Geldern wurde ursprünglich von Sigambrern und Batavern, später von Franken bewohnt und bildete einen Teil des Königreichs Austrasien. Nach dem Untergang der karolingischen Monarchie gehörte das spätere Geldern zum Herzogtum Lothringen und kam durch den Vertrag von Mersen 870 an Deutschland.
In der zweiten Hälfte des 11. Jahrhunderts entwickelte sich auch hier eine Territorialgewalt; als erster Graf von Geldern gilt Gerhard I. von Wassenberg (um 1096, benannt nach dem Ort bzw. der Burg Wassenberg). Dessen Enkel Heinrich I (gest. 1182) erbte 1179 die Stadt Zutphen. Seine Nachfolger Otto I und Gerhard III vergrößerten diesen Besitz durch mannigfache Erwerbungen in den Landschaften Veluwe und Betuwe. Otto II, der Lahme, befestigte mehrere Städte und bedachte sie mit bedeutenden Privilegien zur Hebung des Handels, auch erhielt er von Wilhelm von Holland 1248 den pfandweisen Besitz der Vogtei über die Reichsstadt Nimwegen.
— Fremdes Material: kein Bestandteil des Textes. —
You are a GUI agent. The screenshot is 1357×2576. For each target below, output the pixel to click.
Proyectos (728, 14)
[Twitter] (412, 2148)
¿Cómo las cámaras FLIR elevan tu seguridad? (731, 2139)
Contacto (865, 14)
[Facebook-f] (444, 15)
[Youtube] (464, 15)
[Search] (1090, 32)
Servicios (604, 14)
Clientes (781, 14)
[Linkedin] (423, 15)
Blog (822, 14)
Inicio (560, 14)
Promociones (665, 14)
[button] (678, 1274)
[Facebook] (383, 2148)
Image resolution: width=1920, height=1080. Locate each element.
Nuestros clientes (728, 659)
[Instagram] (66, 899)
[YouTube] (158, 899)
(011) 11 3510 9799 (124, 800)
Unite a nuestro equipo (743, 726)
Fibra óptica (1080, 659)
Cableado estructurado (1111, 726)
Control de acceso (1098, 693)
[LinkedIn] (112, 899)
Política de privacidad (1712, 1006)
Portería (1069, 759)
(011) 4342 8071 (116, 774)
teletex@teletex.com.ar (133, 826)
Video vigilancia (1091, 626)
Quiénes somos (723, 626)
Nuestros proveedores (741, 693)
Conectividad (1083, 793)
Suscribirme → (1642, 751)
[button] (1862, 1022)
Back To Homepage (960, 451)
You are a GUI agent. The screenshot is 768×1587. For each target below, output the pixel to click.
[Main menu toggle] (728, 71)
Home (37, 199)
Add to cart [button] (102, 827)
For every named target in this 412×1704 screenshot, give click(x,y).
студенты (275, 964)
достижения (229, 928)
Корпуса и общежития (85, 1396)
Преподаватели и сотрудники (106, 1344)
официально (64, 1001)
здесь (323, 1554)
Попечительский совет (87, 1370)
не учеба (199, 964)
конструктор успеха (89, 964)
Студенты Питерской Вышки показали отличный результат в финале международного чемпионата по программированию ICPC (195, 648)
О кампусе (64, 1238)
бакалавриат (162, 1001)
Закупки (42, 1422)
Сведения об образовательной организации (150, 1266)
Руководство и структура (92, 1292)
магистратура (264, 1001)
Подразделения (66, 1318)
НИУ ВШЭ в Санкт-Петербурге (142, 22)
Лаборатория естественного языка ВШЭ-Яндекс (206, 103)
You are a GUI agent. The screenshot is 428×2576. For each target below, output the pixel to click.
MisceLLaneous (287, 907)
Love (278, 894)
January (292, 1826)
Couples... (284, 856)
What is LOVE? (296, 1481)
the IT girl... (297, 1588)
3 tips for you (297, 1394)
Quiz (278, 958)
Sein Sohn und Nachfolger Rainald I erhob gegen Adolf, Grafen von Berg, Ansprüche auf das Herzogtum Limburg. In dem hieraus entstehenden Krieg kam es am 5. Juni 1288 bei Worringen zur Schlacht, in welcher Rainald I. gefangen wurde. Er musste sich die Freiheit mit Verzichtleistung auf alle Ansprüche auf Limburg erkaufen. 1310 erhielt er von Heinrich VII für seine Besitzungen das Privilegium de non evocando, wodurch seine Untertanen von der Gewalt ausländischer Gerichte befreit wurden. Da er infolge einer in der Schlacht bei Woeringen erhaltenen Wunde gemütskrank war, erhob sich 1316 ein Aufstand in Geldern, an dessen Spitze sein Sohn Rainald II stand. Derselbe bemächtigte sich 1320 des Vaters durch List und warf ihn ins Gefängnis, worin er 1326 starb.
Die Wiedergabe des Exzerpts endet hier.